Provided passage:
======

Sunday, March 12, 2017

The Tyranny of Political Correctness

Much goodness can be found in a recent American Scholar essay by William Deresiewicz. Attempting to make sense of political correctness on college campuses, he discovers an unspeakable horror, a movement that is diametrically opposed to the freedoms that America stands for.

Political correctness has become the shorthand for tyranny, a tyranny that casts a long shadow on the intellectual labor of educational institutions, that represses differences of opinion and that writes every discussion into a guilt narrative where straight white male Americans are oppressing everyone else.

Deresiewicz is struck by the tyrannical effort to suppress free expression. One can only wonder where the ACLU is on all of this. True, it has offered some limp denunciations when speech has been suppressed but it has put its greater fervor into resisting the American president.

On might well suggest that the advent of Trump, of a bull in the china shop, represents a gesture of rebellion against an encroaching tyranny. It you think that it’s just about universities you have not been paying attention to our government and the media. And if you think that it’s an accident that this all came into full flower during the Obama years you have underestimated the damage that the great community organizer could inflict on the nation.

Just as the defenders of Chairman Mao formed a cultural revolution to suppress anyone’s thought but his, so too have the Obama supporters refused to face the truth about his regime. Religions and cults have their gods. They have their messiahs. For the religion of political correctness the messiah is named Obama.

======

Data listing:

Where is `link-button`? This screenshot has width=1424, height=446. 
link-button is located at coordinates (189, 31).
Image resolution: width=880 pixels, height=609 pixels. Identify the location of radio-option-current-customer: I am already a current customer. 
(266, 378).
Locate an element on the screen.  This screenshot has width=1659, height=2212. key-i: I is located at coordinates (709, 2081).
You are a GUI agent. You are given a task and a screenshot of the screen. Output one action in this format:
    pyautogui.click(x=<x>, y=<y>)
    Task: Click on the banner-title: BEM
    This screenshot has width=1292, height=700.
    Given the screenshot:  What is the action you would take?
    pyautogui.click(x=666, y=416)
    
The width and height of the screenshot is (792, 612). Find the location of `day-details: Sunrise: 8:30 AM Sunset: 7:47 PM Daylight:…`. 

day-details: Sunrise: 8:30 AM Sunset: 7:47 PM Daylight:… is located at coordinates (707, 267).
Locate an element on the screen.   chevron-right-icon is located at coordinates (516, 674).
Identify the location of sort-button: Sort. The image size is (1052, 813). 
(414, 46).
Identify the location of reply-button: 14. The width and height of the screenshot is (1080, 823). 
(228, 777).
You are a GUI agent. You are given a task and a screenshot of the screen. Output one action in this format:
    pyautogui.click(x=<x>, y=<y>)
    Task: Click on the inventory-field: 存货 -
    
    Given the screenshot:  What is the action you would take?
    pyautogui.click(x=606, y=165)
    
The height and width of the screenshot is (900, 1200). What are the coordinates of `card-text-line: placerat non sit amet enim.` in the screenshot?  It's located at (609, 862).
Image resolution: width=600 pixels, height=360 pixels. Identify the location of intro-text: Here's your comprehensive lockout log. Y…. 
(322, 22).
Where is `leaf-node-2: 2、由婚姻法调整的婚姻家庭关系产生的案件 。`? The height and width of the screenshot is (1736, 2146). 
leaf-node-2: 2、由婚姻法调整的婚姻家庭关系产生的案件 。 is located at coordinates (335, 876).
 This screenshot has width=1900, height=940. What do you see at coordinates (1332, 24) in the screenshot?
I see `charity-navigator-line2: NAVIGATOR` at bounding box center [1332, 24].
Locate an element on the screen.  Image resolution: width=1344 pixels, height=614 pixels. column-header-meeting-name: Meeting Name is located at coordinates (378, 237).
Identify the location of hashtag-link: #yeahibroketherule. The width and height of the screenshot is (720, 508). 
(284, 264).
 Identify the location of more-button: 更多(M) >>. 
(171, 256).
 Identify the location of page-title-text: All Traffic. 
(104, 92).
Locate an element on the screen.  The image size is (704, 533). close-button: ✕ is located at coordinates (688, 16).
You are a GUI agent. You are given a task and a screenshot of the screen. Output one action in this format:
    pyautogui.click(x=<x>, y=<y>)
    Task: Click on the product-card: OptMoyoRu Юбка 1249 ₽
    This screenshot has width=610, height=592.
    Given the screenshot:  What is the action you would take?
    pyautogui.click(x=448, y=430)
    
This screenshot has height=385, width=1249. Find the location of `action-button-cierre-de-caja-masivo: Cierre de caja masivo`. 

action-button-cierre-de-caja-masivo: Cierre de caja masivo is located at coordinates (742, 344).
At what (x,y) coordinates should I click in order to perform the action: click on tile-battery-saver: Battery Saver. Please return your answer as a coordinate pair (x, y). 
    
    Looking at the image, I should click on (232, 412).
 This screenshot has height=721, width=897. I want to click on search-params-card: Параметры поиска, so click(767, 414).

======

Directions:
1. Summarize the post on political correctness in two sentences.
2. According to the post on political correctness, why does the writer wonder where the ACLU is? Answer in one or two sentences.
3. Carry on the post on political correctness past its last sentence.
The listing was gathered from a separate source.

Solved tasks:
1. The post praises a William Deresiewicz essay in the American Scholar that sees political correctness on college campuses as a tyranny opposed to American freedoms, one that represses differing opinions and frames every discussion as straight white male Americans oppressing everyone else. It faults the ACLU for weak responses, suggests Trump's rise is a rebellion against this tyranny, and compares Obama's supporters to Mao's defenders, calling Obama the messiah of political correctness.

2. The ACLU has offered only limp denunciations when speech has been suppressed. Meanwhile, it has put its greater fervor into resisting the American president.

3.
Anyway, Deresiewicz defines the tyranny:

By political correctness, I do not mean the term as it has come to be employed on the right—that is, the expectation of adherence to the norms of basic decency, like refraining from derogatory epithets. I mean its older, intramural denotation: the persistent attempt to suppress the expression of unwelcome beliefs and ideas.

The result, on campus, is that students are afraid to say anything that might offend. Students are effectively being bullied:

I listened to students—young women, again, who considered themselves strong feminists—talk about how they were afraid to speak freely among their peers, and how despite its notoriety as a platform for cyberbullying, they were grateful for YikYak, the social media app, because it allowed them to say anonymously what they couldn’t say in their own name. Above all, I heard my students tell me that while they generally identified with the sentiments and norms that travel under the name of political correctness, they thought that it had simply gone too far—way too far. Everybody felt oppressed, as they put it, by the “PC police”—everybody, that is, except for those whom everybody else regarded as members of the PC police.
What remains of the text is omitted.